Thank you again for your thoughtful responses and for considering these additional points.

2025-08-05

Thank you for your thoughtful suggestions. We conducted the requested ablation comparing naive ARAP and occlusion-aware ARAP, both applied without joint optimization (i.e., using only the driving video), under the same settings. The results are shown below:

Method	PSNR $\uparrow$	SSIM $\uparrow$	LPIPS $\downarrow$	OCV CLIP $\uparrow$	Vol. Consistent $\uparrow$	Edge Consistent $\uparrow$
Baseline	$26.71\pm1.97$	$0.9756\pm 0.004$	$0.0994\pm 0.049$	$81.68\pm4.91$	$7.41\pm3.80$	$12.66\pm3.01$
+ Naive ARAP	$23.67\pm1.78$	$0.9581\pm 0.007$	$0.1733\pm 0.091$	$84.78\pm4.39$	$9.14\pm3.31$	$15.91\pm3.84$
$\Delta$ from Baseline	-3.04	-0.0175	+0.0739	$+3.1$	$+1.73$	$+3.25$
+ Occlusion-aware ARAP	$26.80\pm2.26$	$0.9812\pm 0.006$	$0.0754\pm0.044$	$82.65\pm4.29$	$7.92\pm3.97$	$13.64\pm3.38$
$\Delta$ from Baseline	$+0.19$	$+0.0056$	$-0.024$	$+0.97$	$+0.51$	$+0.98$

These results show a consistent trend with the joint optimization setting:

While naive ARAP improves geometric consistency metrics (Vol./Edge Consistency and OCV CLIP), it significantly degrades visual quality, with PSNR dropping by 3.04, SSIM decreasing, and LPIPS increasing, which indicates over-regularized motion.
In contrast, occlusion-aware ARAP achieves strong visual quality across all three metrics (PSNR, SSIM, LPIPS) while still improving geometric consistency relative to the baseline.

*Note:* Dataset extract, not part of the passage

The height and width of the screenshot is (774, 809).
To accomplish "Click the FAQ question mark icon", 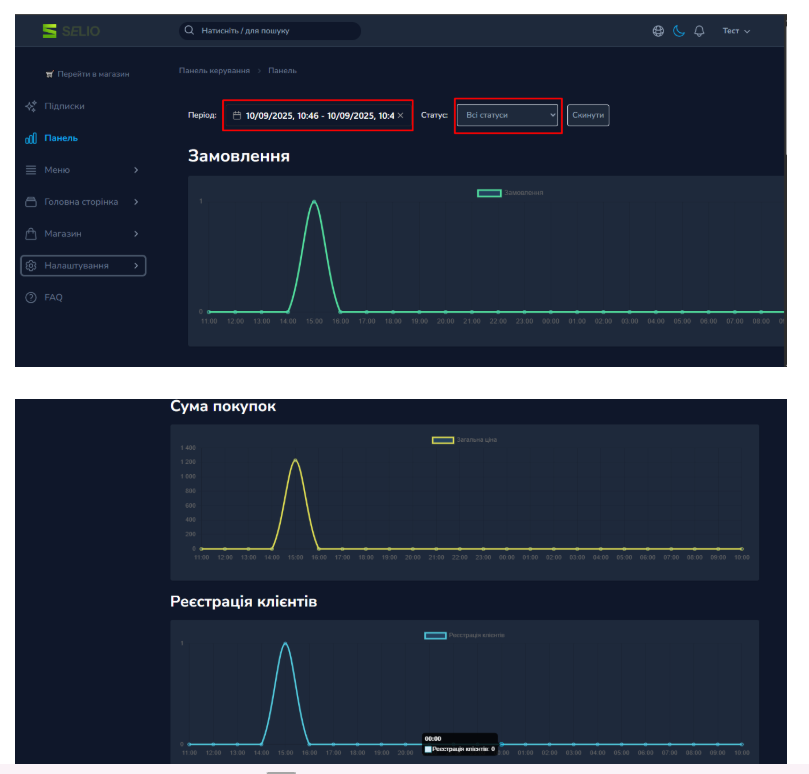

This validates our design motivation: uniformly enforcing ARAP over both visible and occluded regions imposes overly strong regularization on high-frequency visible motion, leading to artifacts and frozen appearances. By selectively regularizing only the occluded regions, occlusion-aware ARAP achieves a better balance between geometry preservation and visual quality.

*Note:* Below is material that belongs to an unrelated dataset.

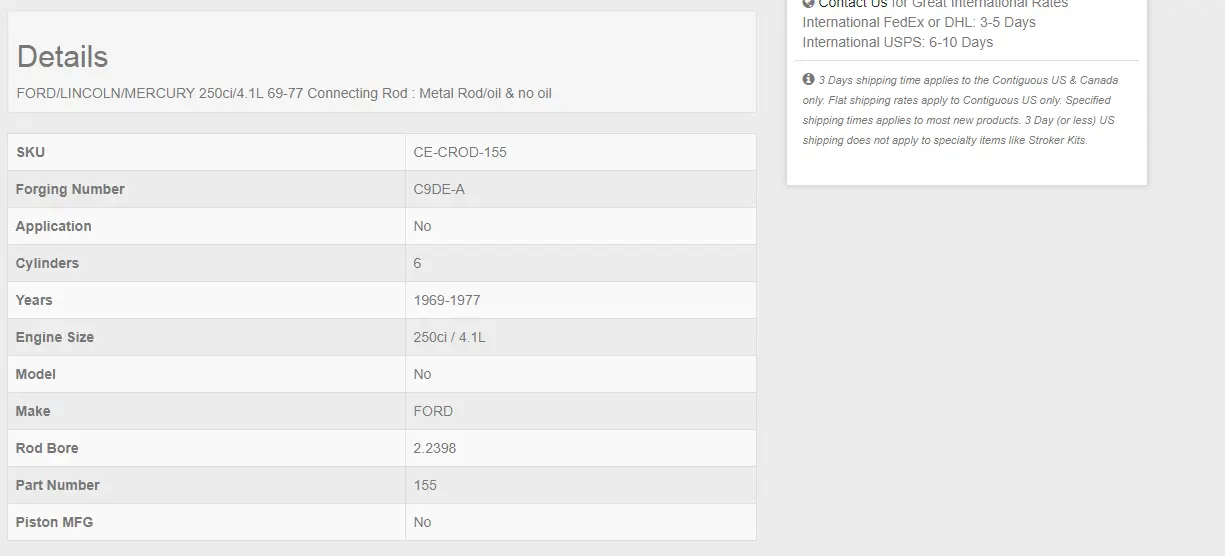This screenshot has width=1225, height=556.
Task: Click the Rod Bore row label
Action: click(x=47, y=448)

We will include this discussion and additional results in the revised version. We truly appreciate your detailed and constructive feedback, and hope this can address your concerns.

2025-08-05

I appreciate the authors' response. My concerns have been fully addressed, and I will raise my scores.

最终决定Accept (poster)

2025-09-17

This paper proposes a new task of generating 4D content by conditioning on a single real-world video. It receives two acceptance and two boardline acceptance. Main concerns are about ablation studies, state-of-the-art comparisons. The authors provided extensive experiments to resolve the concerns. The AC recommends acceptance for this paper. However, the AC found the abstract in the openreview is not consistent with the version in the submitted pdf file. The authors are urged to update and revise any inconsistencies.